> _EXTRACT TO READ_

Slave-based agriculture, on the one hand, and a still young industrial capitalist economy, on the other, dominated geographically distinct parts of the country. In the South, and especially in the cotton kingdom of the lower South, the planter class continued to enjoy not only economic but also social and political hegemony; most slave-less whites there remained under its influence.

When the slaveholding elite did see its political power declining at the national level in the late 1850s, its own long-accustomed regional power left it confident in its own strength and future. That confidence encouraged it to protect its interests aggressively, forcibly tearing its geographical stronghold out of the Union and creating a new country safe for slavery.

For both economic and political reasons, the bourgeoisie and the rest of the northern population could not allow that to happen. The consequence was war.

For Stevens, the Civil War fused necessity and opportunity. He had wished throughout his adult life for slavery’s speedy disappearance; here, finally, was the chance to accomplish that.

But he also believed that Union victory in the war would require supplementing a purely military struggle with a frontal attack upon slavery because it was the mainstay of both southern society and the South’s war effort.

Stevens was therefore among the first in Congress to call for confiscating the slaves of Confederate rebels; to demand full legal freedom for slaves who were so confiscated; to demand bringing African Americans into the Union’s until-then lily-white armies; to call for widening the scope of emancipation to include all slaves within the rebellious states.

He was also among the first to press for outlawing slavery throughout the United States as a whole — to press for a constitutional amendment that would outlaw the enslavement of any human being anywhere in the country. He did that a full year before Abraham Lincoln endorsed the idea.

Stevens clearly understood that these steps would mean a radical transformation — a social and political revolution — in southern society. He fully embraced that transformation.

He repeatedly argued that “We must treat this war as a radical revolution” and “revolutionize Southern institutions, habits, and manners. . . The foundations of their institutions. . . must be broken up and relaid, or all our blood and treasure have been spent in vain.”

> _LISTING_
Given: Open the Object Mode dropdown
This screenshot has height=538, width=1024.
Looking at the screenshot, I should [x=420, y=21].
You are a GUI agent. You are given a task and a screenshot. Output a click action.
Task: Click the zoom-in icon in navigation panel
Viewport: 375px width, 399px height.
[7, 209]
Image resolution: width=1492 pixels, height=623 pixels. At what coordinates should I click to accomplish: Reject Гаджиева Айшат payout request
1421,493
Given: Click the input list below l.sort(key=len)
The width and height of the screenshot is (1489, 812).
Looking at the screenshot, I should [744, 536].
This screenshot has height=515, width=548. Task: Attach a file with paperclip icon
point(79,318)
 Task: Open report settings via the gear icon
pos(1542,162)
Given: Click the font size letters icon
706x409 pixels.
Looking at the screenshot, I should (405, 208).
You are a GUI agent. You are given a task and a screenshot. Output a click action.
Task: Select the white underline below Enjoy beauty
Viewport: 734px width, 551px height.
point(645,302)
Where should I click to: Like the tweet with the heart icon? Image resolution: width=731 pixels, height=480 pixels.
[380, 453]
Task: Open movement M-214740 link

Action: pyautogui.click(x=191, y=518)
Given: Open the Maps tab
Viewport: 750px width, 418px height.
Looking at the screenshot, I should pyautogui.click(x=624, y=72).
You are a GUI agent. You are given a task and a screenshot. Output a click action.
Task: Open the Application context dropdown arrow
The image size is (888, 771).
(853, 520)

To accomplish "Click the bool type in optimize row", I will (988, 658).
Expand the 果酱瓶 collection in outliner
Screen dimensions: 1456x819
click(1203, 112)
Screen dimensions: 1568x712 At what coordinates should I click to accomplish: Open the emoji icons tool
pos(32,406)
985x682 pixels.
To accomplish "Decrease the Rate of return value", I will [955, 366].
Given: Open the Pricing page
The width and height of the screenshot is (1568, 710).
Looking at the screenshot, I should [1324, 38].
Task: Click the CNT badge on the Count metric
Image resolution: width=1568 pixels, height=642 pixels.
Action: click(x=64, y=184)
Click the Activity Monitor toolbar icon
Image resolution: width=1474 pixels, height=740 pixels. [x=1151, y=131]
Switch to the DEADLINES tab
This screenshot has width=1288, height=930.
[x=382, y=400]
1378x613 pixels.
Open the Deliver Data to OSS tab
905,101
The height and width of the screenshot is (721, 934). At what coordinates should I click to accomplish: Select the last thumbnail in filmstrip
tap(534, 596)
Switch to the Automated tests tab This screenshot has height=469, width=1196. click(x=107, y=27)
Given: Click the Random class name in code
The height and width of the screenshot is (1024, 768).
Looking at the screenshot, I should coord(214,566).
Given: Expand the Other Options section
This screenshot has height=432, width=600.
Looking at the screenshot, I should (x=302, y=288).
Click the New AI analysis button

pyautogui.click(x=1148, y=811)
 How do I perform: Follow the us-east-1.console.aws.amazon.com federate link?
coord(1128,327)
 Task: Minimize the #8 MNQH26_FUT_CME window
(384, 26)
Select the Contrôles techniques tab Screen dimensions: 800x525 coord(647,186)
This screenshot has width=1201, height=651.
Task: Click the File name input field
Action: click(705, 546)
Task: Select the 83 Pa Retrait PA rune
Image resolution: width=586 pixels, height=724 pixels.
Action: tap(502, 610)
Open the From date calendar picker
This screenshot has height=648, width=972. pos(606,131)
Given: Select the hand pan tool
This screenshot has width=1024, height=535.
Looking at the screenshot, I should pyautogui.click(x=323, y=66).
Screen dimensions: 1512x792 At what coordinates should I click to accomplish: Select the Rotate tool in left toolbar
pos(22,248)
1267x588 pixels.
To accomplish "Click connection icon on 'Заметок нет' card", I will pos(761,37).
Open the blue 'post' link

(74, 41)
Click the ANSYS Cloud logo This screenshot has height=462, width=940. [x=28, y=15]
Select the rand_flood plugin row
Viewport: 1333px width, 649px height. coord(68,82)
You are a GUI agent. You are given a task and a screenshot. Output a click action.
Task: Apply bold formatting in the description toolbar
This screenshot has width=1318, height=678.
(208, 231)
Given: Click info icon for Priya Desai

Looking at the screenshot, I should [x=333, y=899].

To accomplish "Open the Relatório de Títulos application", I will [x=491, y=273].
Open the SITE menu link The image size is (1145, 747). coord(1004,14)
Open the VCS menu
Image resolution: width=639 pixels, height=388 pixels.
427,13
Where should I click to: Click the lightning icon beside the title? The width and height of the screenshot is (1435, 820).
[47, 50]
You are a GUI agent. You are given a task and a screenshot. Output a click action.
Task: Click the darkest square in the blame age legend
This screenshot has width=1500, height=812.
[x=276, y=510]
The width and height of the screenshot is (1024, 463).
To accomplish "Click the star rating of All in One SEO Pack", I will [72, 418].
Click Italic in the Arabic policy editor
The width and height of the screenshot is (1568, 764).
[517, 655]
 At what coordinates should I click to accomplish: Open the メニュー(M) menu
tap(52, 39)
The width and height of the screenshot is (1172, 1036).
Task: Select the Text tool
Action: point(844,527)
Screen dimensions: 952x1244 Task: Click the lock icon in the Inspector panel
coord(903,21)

> _EXERCISE GOAL_
In the text about Stevens and the Civil War, how long before Abraham Lincoln did Stevens press for a constitutional amendment outlawing slavery?

> _COMPLETED TASK_
A full year before Lincoln endorsed the idea.